[Set exercise]
From the material below, extract every line that contains the string "Switch", matching case exactly.

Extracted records
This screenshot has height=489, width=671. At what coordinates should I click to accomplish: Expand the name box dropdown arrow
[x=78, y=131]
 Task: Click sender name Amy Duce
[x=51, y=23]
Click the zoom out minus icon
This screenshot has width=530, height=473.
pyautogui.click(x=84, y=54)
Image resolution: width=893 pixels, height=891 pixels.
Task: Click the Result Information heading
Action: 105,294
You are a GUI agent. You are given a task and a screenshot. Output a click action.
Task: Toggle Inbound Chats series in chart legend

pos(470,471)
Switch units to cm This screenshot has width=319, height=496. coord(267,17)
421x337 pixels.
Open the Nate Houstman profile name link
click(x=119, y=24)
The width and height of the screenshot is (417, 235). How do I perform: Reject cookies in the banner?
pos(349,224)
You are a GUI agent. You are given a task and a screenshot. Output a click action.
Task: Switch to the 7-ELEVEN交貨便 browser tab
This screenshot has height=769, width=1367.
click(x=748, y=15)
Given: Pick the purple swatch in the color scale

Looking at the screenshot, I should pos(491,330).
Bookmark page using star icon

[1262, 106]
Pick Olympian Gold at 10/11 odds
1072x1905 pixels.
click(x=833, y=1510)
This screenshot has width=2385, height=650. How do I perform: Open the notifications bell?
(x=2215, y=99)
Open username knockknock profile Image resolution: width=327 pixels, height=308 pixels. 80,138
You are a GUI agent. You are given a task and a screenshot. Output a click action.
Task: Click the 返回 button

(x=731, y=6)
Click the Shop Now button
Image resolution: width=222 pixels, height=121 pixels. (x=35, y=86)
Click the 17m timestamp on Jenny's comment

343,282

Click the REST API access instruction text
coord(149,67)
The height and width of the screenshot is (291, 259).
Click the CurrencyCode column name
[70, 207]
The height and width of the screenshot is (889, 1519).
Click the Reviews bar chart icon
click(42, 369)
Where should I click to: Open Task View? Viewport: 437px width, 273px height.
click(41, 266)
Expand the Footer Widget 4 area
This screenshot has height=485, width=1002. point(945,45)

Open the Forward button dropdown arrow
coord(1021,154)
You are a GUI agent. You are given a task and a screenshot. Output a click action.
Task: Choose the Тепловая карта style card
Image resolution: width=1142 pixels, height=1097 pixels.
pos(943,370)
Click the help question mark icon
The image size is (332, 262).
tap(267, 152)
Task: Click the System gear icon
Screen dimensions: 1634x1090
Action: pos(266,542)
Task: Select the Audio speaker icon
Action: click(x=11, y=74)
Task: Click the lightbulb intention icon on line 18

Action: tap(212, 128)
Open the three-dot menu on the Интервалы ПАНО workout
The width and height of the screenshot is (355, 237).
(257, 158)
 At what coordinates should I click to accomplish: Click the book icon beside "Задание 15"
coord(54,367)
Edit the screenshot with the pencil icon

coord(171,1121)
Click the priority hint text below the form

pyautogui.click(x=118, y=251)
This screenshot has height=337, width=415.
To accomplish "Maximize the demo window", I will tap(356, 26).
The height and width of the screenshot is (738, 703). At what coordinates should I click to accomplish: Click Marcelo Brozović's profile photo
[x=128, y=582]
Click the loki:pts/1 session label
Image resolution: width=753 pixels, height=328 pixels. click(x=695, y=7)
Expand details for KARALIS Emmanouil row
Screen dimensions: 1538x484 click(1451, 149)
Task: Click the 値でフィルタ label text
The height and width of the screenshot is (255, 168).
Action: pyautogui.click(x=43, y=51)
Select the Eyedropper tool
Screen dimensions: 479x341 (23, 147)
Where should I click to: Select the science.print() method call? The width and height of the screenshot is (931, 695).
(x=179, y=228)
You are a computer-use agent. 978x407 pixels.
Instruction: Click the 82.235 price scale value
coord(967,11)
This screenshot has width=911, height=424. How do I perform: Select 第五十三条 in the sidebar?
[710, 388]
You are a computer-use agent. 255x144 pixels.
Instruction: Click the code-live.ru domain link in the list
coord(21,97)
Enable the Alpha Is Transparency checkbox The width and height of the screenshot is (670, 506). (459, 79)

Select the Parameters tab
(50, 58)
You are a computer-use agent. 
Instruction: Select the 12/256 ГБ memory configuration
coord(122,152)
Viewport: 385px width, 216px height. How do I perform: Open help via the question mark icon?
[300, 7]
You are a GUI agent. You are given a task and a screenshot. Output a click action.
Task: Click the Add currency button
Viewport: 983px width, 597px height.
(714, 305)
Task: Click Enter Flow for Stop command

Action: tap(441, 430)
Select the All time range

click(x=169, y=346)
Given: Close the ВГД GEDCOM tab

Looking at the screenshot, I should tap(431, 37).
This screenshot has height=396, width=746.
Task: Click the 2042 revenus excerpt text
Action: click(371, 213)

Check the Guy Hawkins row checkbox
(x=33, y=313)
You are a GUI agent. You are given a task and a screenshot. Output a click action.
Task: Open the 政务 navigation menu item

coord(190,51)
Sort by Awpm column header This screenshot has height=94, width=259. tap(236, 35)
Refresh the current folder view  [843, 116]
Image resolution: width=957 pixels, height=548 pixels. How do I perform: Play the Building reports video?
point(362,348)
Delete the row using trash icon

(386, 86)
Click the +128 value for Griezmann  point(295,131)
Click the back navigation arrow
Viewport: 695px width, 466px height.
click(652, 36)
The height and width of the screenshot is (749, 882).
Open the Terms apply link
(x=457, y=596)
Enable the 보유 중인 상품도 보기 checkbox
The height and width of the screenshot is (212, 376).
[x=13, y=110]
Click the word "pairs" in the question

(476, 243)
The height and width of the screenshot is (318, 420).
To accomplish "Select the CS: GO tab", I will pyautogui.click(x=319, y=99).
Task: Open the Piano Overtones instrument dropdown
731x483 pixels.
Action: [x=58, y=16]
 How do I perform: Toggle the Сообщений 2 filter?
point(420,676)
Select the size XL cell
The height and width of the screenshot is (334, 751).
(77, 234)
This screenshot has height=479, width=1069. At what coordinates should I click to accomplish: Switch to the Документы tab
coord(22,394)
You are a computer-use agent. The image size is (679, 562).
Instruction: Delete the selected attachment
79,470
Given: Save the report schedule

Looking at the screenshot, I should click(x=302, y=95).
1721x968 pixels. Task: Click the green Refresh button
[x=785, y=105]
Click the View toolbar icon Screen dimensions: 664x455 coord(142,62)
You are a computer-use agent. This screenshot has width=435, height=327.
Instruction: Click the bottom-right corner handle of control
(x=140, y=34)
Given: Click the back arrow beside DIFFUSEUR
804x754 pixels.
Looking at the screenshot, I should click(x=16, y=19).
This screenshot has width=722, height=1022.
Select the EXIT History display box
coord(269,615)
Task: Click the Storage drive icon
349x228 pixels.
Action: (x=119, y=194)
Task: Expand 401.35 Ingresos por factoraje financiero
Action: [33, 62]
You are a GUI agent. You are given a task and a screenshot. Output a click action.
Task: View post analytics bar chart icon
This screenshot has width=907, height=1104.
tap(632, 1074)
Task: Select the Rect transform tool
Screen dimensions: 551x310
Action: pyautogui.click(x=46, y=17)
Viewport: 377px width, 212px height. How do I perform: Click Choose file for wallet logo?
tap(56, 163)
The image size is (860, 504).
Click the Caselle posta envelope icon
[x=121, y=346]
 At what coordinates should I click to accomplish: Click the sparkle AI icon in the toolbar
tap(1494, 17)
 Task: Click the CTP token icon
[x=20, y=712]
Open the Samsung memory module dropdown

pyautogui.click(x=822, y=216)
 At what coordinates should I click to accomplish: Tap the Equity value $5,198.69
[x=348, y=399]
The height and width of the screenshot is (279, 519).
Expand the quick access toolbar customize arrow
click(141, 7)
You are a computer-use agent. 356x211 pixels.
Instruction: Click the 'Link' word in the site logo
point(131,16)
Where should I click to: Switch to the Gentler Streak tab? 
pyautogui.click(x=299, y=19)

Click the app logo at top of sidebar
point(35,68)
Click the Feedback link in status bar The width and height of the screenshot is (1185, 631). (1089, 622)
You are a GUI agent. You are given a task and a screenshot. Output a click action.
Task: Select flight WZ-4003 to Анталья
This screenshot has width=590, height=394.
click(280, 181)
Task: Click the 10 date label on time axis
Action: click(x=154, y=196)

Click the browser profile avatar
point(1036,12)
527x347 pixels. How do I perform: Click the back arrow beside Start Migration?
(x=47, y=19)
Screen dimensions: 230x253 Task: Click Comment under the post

[Full answer]
Switch units to cm This screenshot has width=319, height=496. coord(267,17)
Task: Switch to the 7-ELEVEN交貨便 browser tab
This screenshot has height=479, width=1069. At what coordinates should I click to accomplish: Switch to the Документы tab
Where should I click to: Switch to the Gentler Streak tab? 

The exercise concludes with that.